Texte sélectionné:
====
Diversité politique et montée des indépendants : A quoi ressemblera le prochain Parlement ?

Y aura-t-il une diversité politique ? Quel rôle pour l’opposition ? A la lumière des résultats du premier tour de la présidentielle anticipée, des municipales et des intentions de vote pour les prochaines législatives, il faut s’attendre à de grands changements au niveau de la composition du prochain Parlement. Avec la montée en puissance de certains nouveaux partis et des indépendants, la composition du prochain Parlement devrait marquer la fin de l’hégémonie exercée, depuis 2011, par certains partis dits classiques pour faire entrer sur scène de nouveaux acteurs.

On s’attend à un paysage parlementaire composé de plusieurs petits blocs, une sorte d’«îlots parlementaires», issus notamment des courants islamiste, révolutionnaire, populiste, pro-RCDistes et centriste, mais aussi des indépendants qui devraient avoir un poids assez important.
====
Lignes de données:
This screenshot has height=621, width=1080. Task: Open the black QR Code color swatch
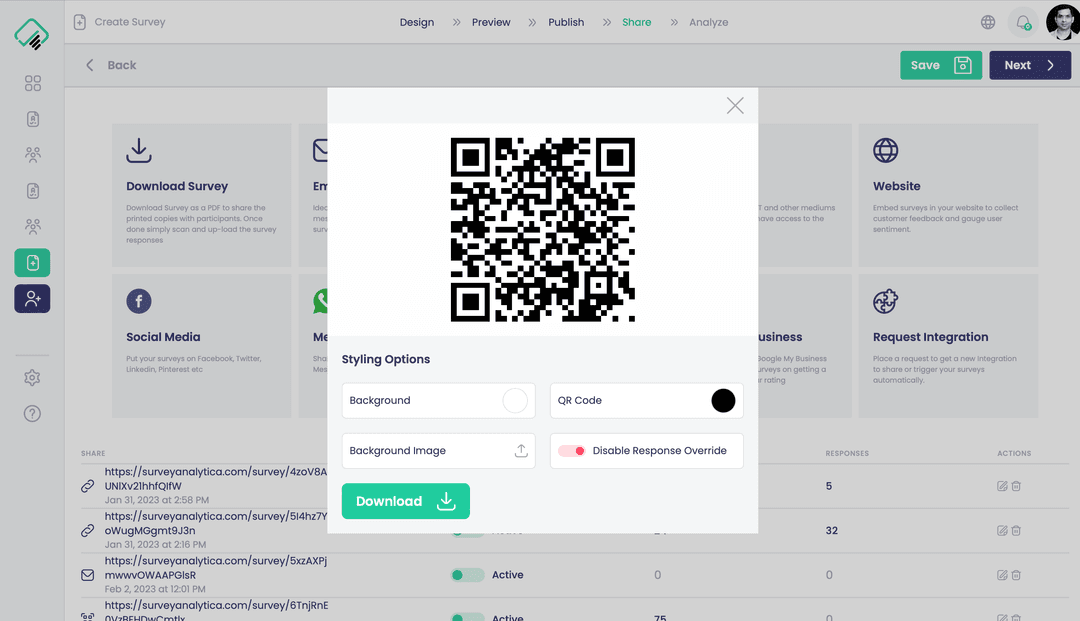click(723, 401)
====
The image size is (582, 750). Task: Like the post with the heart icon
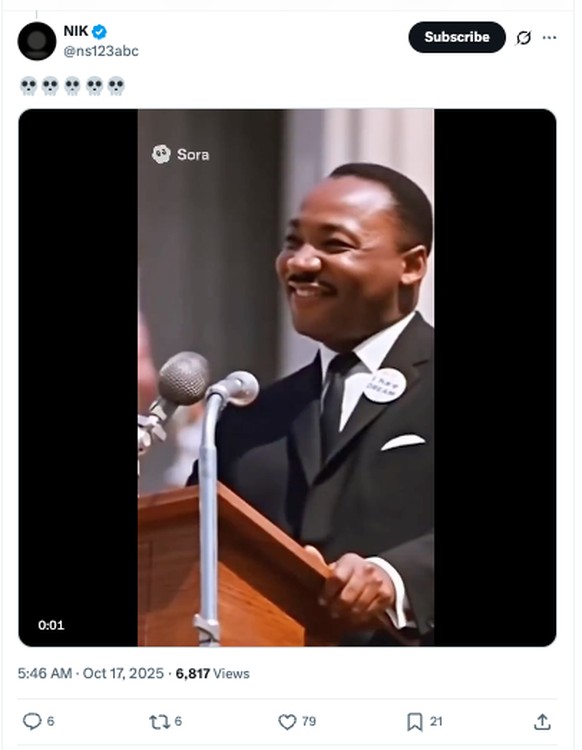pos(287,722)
====
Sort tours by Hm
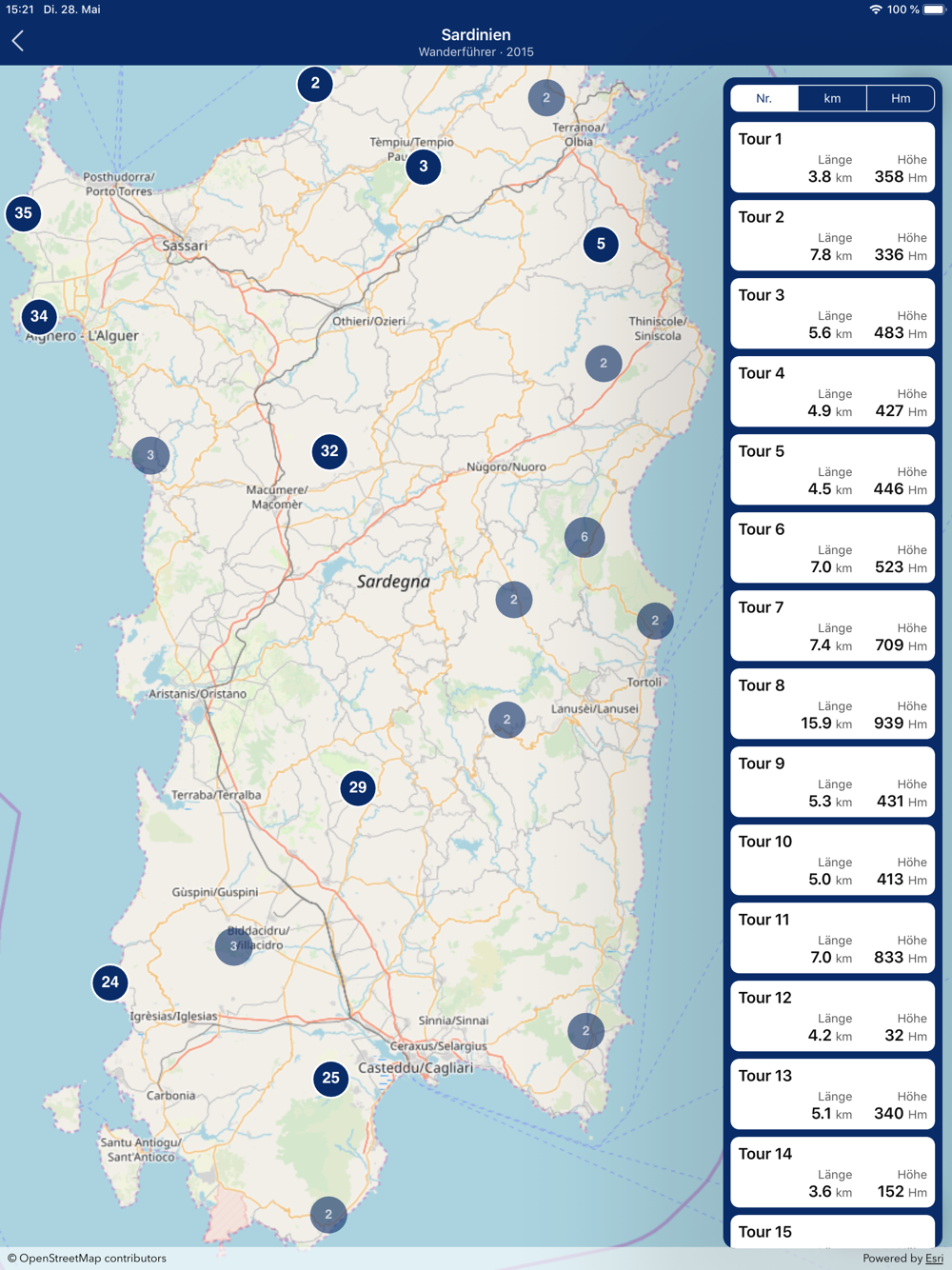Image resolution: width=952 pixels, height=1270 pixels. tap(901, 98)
====
Tâche à réaliser:
D'après le texte sur le prochain Parlement, depuis quelle année certains partis dits classiques exercent-ils une hégémonie ?

Solution:
Depuis 2011.